Inflation is down and gas is cheaper in Denver, but prices are still high for many things. Here’s why

David Zalubowski/AP
The gasoline pump hangs out the fuel port of a vehicle at a convenience station in southeast Denver on Sunday, Sept. 16, 2007.

Inflation is starting to ease.

Consumer prices in the Denver area were up 4.5 percent in November from the prior year, according to the latest data from the U.S. Bureau of Labor Statistics. That's the smallest annual increase in two years. By comparison, prices in the region rose 6.9 percent annually last November, and in Denver peaked at just over 9 percent in March 2022.

In November, prices actually fell for some things on a shorter time horizon. While most of the declines were minimal, gas prices saw a big drop. , they were down 20 percent from September to November, the BLS data show. Gas prices typically fall in the winter because people aren’t driving as much. But the drop is bigger than usual this year.

At the same time, federal regulators are signaling they may be done raising interest rates because inflation appears to be under control. The central bank started hiking rates more than a year ago in an effort to slow inflation by making it more expensive to borrow money. That brings prices down by cooling demand for goods and services.

Still, consumers might not feel like things are getting more affordable. Prices are still going up for many things – they’re just not rising as fast as they had been.
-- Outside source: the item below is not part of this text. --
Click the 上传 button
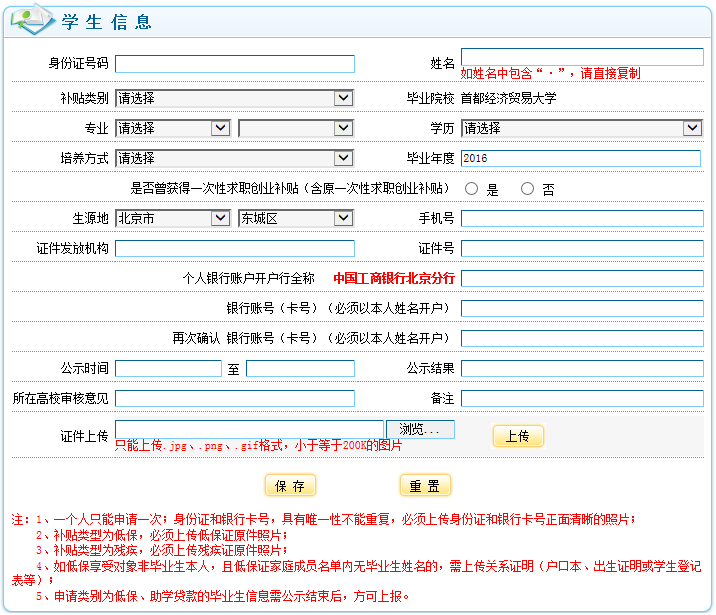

Things like insurance premiums, home repairs, restaurant meals, and utilities are still far more expensive than they used to be, said Mac Clouse, a professor of finance at DU’s Daniels College of Business.

“It's difficult for consumers to accept that the victory has happened and that inflation is cured and there's no problems going on when they see all of those things … taking a much bigger chunk out of their family budget each month,” Clouse said.

In fact, people aren’t likely to see broad price declines, he said. A big factor in keeping prices up is that businesses started paying higher wages to attract and retain workers, according to Clouse.

“It's not like if the Fed says, ‘OK, inflation is over and all of you workers that took new jobs with higher wages, let's drop those back down to the levels that they were before,’” Clouse said. “We know that's not going to happen. So we've built in higher labor costs into the business model and businesses are passing those higher labor costs onto the consumers.”

Broad-based price declines would actually be a bad sign for the economy. That would only happen if demand for everything fell off a cliff, Clouse said. That means that almost everything from fruits and vegetables to clothing and rent still costs more for Coloradans than they did a year ago. But the pinch should be slightly less painful this holiday season.